PROBLEM DETAILS:
Output all records verbatim.

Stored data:
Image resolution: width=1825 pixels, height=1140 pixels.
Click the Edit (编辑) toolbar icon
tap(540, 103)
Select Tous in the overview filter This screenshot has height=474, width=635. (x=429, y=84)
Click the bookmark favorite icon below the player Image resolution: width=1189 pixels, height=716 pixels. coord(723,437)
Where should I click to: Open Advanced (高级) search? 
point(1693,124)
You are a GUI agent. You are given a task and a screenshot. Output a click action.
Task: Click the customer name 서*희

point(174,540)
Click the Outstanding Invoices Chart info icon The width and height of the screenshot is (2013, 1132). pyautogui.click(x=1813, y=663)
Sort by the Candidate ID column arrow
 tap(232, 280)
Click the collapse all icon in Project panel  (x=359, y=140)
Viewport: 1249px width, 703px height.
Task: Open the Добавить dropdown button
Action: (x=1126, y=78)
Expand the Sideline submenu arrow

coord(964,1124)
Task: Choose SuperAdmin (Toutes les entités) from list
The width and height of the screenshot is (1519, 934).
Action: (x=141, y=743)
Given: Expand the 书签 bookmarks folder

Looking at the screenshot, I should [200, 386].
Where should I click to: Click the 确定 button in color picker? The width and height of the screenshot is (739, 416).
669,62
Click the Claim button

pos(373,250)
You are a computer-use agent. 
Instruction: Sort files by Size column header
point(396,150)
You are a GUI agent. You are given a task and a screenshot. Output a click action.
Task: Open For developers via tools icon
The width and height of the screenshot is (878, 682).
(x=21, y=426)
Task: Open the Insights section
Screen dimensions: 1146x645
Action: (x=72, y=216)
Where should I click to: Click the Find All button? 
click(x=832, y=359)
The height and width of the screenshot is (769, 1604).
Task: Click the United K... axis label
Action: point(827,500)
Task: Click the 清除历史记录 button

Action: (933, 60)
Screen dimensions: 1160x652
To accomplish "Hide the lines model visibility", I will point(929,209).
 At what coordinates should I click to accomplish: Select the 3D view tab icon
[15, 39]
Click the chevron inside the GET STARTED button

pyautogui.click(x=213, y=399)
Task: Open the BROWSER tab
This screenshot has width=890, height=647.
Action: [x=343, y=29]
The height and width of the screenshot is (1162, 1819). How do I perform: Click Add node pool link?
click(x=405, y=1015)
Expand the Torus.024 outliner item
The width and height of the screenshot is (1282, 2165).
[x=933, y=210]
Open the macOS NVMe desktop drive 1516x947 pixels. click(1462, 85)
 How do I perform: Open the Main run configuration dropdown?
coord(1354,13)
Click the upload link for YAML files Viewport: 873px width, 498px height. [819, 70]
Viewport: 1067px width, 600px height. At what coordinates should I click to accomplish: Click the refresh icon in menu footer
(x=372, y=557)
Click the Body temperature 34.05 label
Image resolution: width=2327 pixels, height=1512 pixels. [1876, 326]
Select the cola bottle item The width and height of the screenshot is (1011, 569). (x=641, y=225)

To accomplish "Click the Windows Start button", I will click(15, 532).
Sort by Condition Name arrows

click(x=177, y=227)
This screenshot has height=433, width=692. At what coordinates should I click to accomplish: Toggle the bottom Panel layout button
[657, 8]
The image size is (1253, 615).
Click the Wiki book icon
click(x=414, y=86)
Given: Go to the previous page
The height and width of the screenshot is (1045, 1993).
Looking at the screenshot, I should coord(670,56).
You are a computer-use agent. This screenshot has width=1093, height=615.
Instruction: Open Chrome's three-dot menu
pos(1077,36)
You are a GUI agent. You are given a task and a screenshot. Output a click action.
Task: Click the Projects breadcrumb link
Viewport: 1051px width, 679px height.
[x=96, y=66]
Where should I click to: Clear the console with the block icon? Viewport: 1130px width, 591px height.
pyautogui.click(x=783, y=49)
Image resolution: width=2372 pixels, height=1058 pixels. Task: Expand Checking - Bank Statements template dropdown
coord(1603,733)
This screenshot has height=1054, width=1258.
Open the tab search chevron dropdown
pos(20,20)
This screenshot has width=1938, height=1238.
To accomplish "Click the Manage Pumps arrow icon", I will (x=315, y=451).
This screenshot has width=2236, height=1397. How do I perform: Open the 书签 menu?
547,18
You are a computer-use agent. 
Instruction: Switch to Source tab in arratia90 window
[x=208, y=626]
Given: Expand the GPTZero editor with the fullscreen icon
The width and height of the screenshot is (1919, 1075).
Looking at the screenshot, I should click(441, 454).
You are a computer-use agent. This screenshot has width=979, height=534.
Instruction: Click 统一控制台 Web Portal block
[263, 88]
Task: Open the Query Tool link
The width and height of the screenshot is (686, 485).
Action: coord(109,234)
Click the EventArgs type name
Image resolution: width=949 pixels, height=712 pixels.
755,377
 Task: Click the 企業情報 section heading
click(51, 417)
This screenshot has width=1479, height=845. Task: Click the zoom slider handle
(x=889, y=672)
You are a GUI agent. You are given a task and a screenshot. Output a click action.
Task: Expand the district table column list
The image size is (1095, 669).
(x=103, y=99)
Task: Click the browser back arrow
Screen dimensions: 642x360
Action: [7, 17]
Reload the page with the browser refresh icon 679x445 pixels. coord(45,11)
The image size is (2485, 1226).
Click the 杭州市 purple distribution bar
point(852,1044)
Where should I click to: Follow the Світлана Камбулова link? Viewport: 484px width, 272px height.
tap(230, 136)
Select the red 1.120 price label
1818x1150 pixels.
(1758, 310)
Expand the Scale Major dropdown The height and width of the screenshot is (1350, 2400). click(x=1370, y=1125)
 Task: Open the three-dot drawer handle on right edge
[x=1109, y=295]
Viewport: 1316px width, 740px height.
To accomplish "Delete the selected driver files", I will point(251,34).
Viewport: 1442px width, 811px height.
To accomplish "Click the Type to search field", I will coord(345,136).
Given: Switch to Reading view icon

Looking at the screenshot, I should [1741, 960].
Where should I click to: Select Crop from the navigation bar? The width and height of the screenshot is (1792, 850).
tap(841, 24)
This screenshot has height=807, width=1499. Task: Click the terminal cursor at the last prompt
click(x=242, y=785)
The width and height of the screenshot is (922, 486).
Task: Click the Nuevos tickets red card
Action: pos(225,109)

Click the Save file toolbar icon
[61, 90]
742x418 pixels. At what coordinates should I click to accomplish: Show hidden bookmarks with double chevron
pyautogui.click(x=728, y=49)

RESULT FOR THIS EXERCISE:
Image resolution: width=1825 pixels, height=1140 pixels.
Click the Edit (编辑) toolbar icon
tap(540, 103)
Select Tous in the overview filter This screenshot has height=474, width=635. (x=429, y=84)
Click the bookmark favorite icon below the player Image resolution: width=1189 pixels, height=716 pixels. coord(723,437)
Where should I click to: Open Advanced (高级) search? 
point(1693,124)
You are a GUI agent. You are given a task and a screenshot. Output a click action.
Task: Click the customer name 서*희

point(174,540)
Click the Outstanding Invoices Chart info icon The width and height of the screenshot is (2013, 1132). pyautogui.click(x=1813, y=663)
Sort by the Candidate ID column arrow
 tap(232, 280)
Click the collapse all icon in Project panel  (x=359, y=140)
Viewport: 1249px width, 703px height.
Task: Open the Добавить dropdown button
Action: (x=1126, y=78)
Expand the Sideline submenu arrow

coord(964,1124)
Task: Choose SuperAdmin (Toutes les entités) from list
The width and height of the screenshot is (1519, 934).
Action: (x=141, y=743)
Given: Expand the 书签 bookmarks folder

Looking at the screenshot, I should [200, 386].
Where should I click to: Click the 确定 button in color picker? The width and height of the screenshot is (739, 416).
669,62
Click the Claim button

pos(373,250)
You are a computer-use agent. 
Instruction: Sort files by Size column header
point(396,150)
You are a GUI agent. You are given a task and a screenshot. Output a click action.
Task: Open For developers via tools icon
The width and height of the screenshot is (878, 682).
(x=21, y=426)
Task: Open the Insights section
Screen dimensions: 1146x645
Action: (x=72, y=216)
Where should I click to: Click the Find All button? 
click(x=832, y=359)
The height and width of the screenshot is (769, 1604).
Task: Click the United K... axis label
Action: point(827,500)
Task: Click the 清除历史记录 button

Action: (933, 60)
Screen dimensions: 1160x652
To accomplish "Hide the lines model visibility", I will point(929,209).
 At what coordinates should I click to accomplish: Select the 3D view tab icon
[15, 39]
Click the chevron inside the GET STARTED button

pyautogui.click(x=213, y=399)
Task: Open the BROWSER tab
This screenshot has width=890, height=647.
Action: [x=343, y=29]
The height and width of the screenshot is (1162, 1819). How do I perform: Click Add node pool link?
click(x=405, y=1015)
Expand the Torus.024 outliner item
The width and height of the screenshot is (1282, 2165).
[x=933, y=210]
Open the macOS NVMe desktop drive 1516x947 pixels. click(1462, 85)
 How do I perform: Open the Main run configuration dropdown?
coord(1354,13)
Click the upload link for YAML files Viewport: 873px width, 498px height. [819, 70]
Viewport: 1067px width, 600px height. At what coordinates should I click to accomplish: Click the refresh icon in menu footer
(x=372, y=557)
Click the Body temperature 34.05 label
Image resolution: width=2327 pixels, height=1512 pixels. [1876, 326]
Select the cola bottle item The width and height of the screenshot is (1011, 569). (x=641, y=225)

To accomplish "Click the Windows Start button", I will click(15, 532).
Sort by Condition Name arrows

click(x=177, y=227)
This screenshot has height=433, width=692. At what coordinates should I click to accomplish: Toggle the bottom Panel layout button
[657, 8]
The image size is (1253, 615).
Click the Wiki book icon
click(x=414, y=86)
Given: Go to the previous page
The height and width of the screenshot is (1045, 1993).
Looking at the screenshot, I should coord(670,56).
You are a computer-use agent. This screenshot has width=1093, height=615.
Instruction: Open Chrome's three-dot menu
pos(1077,36)
You are a GUI agent. You are given a task and a screenshot. Output a click action.
Task: Click the Projects breadcrumb link
Viewport: 1051px width, 679px height.
[x=96, y=66]
Where should I click to: Clear the console with the block icon? Viewport: 1130px width, 591px height.
pyautogui.click(x=783, y=49)
Image resolution: width=2372 pixels, height=1058 pixels. Task: Expand Checking - Bank Statements template dropdown
coord(1603,733)
This screenshot has height=1054, width=1258.
Open the tab search chevron dropdown
pos(20,20)
This screenshot has width=1938, height=1238.
To accomplish "Click the Manage Pumps arrow icon", I will (x=315, y=451).
This screenshot has width=2236, height=1397. How do I perform: Open the 书签 menu?
547,18
You are a computer-use agent. 
Instruction: Switch to Source tab in arratia90 window
[x=208, y=626]
Given: Expand the GPTZero editor with the fullscreen icon
The width and height of the screenshot is (1919, 1075).
Looking at the screenshot, I should click(441, 454).
You are a computer-use agent. This screenshot has width=979, height=534.
Instruction: Click 统一控制台 Web Portal block
[263, 88]
Task: Open the Query Tool link
The width and height of the screenshot is (686, 485).
Action: coord(109,234)
Click the EventArgs type name
Image resolution: width=949 pixels, height=712 pixels.
755,377
 Task: Click the 企業情報 section heading
click(51, 417)
This screenshot has width=1479, height=845. Task: Click the zoom slider handle
(x=889, y=672)
You are a GUI agent. You are given a task and a screenshot. Output a click action.
Task: Expand the district table column list
The image size is (1095, 669).
(x=103, y=99)
Task: Click the browser back arrow
Screen dimensions: 642x360
Action: [7, 17]
Reload the page with the browser refresh icon 679x445 pixels. coord(45,11)
The image size is (2485, 1226).
Click the 杭州市 purple distribution bar
point(852,1044)
Where should I click to: Follow the Світлана Камбулова link? Viewport: 484px width, 272px height.
tap(230, 136)
Select the red 1.120 price label
1818x1150 pixels.
(1758, 310)
Expand the Scale Major dropdown The height and width of the screenshot is (1350, 2400). click(x=1370, y=1125)
 Task: Open the three-dot drawer handle on right edge
[x=1109, y=295]
Viewport: 1316px width, 740px height.
To accomplish "Delete the selected driver files", I will point(251,34).
Viewport: 1442px width, 811px height.
To accomplish "Click the Type to search field", I will coord(345,136).
Given: Switch to Reading view icon

Looking at the screenshot, I should [1741, 960].
Where should I click to: Select Crop from the navigation bar? The width and height of the screenshot is (1792, 850).
tap(841, 24)
This screenshot has height=807, width=1499. Task: Click the terminal cursor at the last prompt
click(x=242, y=785)
The width and height of the screenshot is (922, 486).
Task: Click the Nuevos tickets red card
Action: pos(225,109)

Click the Save file toolbar icon
[61, 90]
742x418 pixels. At what coordinates should I click to accomplish: Show hidden bookmarks with double chevron
pyautogui.click(x=728, y=49)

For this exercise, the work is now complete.